Passage —
>> begin
APPEA submits that the liquids trade deficit, excluding LNG, could increase to $28 billion, or more, by 2017.
The final report of the Standing Committee on Rural and Regional Affairs and Transport on Australia’s future oil supply and alternative transport fuels calls for “a multifaceted approach to reduce dependence on imported oil”.
It is the intent of APPEA’s Upstream Oil and Gas Industry strategy to offset the deterioration in the petroleum balance of trade by the amount of $20 billion per annum by 2017[3]. A key tactic underlying the strategy is to increase LNG production capacity from 2008 levels of nominally 20 million tonnes per annum (mtpa) to 50 mtpa[3].
The deficit might also be reduced by increasing the domestic availability of refinery feedstock through future expansion of Australian crude oil and condensate production.
Australia’s sedimentary basins have been only lightly explored; it might be construed that Australia's overall petroleum endowment remains to be discovered. However, the rating of the hydrocarbon prospectivity of the basins is uncertain.
When new oil and other refinery feedstocks are discovered, the elapsed time between the release of new acreage and the commencement of production is substantial.
This paper examines strategic options for augmentation of imported crude petroleum feedstock and finished products with the domestic production of synthetic crudes from these two perspectives:
- the appropriate strategic scale at which to augment imported materials, and the distribution of that scale; and,
- how that augmentation is best integrated strategically into existing fuel refining and supply assets and infrastructure.
Australia's petroleum balance of trade
The structure of the petroleum industry upstream and downstream supply chains is shown shematically in Figure 1. The streams impacting on the petroleum balance of trade are numbered.
Figure 1: Schematic of the Australian upstream and downstream supply chains showing the streams impacting on the petroleum balance of trade
Note on Figure 1: LPG ≡ Liquefied Petroleum Gas
The values, volumes and energy flows associated with the streams affecting the petroleum balance of trade for the financial year 2007-08 are summarised in Table 1.
Table 1: Values, volumes and energy flows associated with the streams affecting the petroleum balance of trade for the financial year 2007-08
| Stream | AUD bn | GL | PJ | AUD/L | AUD/GJ | AUD/tonne |
| 1 - imported crude | 17.149 | 26.223 | 1019.0 | 0.654 | 16.83 | 818 |
| 2- imported refined | 13.454 | 17.982 | 658.7 | 0.748 | 20.43 | 935 |
| 3 - exported crude & ORF | 10.484 | 15.975 | 594.3 | 0.656 | 17.64 | 820 |
| 4 - exported LPG | 1.182 | 2.589 | 66.5 | 0.457 | 17.77 | 787 |
| 5 - exported refined | 2.78 | 3.974 | 146.9 | 0.700 | 36.98 | 875 |
| Imports - Exports | 16.157 | 21.667 | 870 |
Notes on Table 1:
- GL ≡ Gigalitres (billion 109 litres); PJ ≡ Petajoules (1015 Joules)
- The data is derived from ABARE tables.
- Notwithstanding the limitations known to be associated with measures based on, or derived from, customs records, a reasonably sound estimate can be made of the relative contributions of the imbalances in upstream and downstream trading to the overall trade deficit.
- The unit value on a weight basis is estimated by assuming an average density of 0.80 kg/L for the feedstocks and refined products, and by using a value of 0.58 kg/L for LPG.
>> end
Data block —
>> begin
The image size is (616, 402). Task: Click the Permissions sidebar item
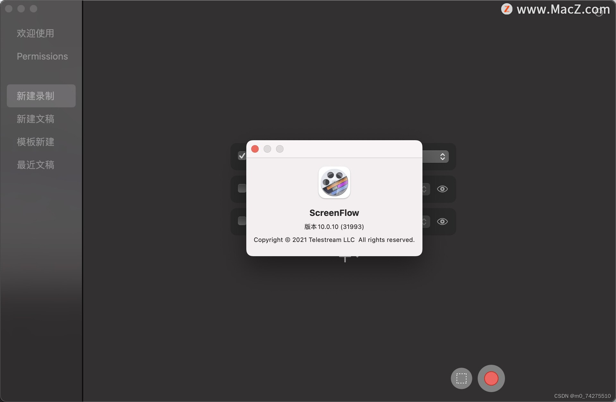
>> end
Given task —
In the passage on Australia's petroleum balance of trade, what LNG production capacity does APPEA's strategy aim to reach?

The reply —
50 million tonnes per annum (mtpa).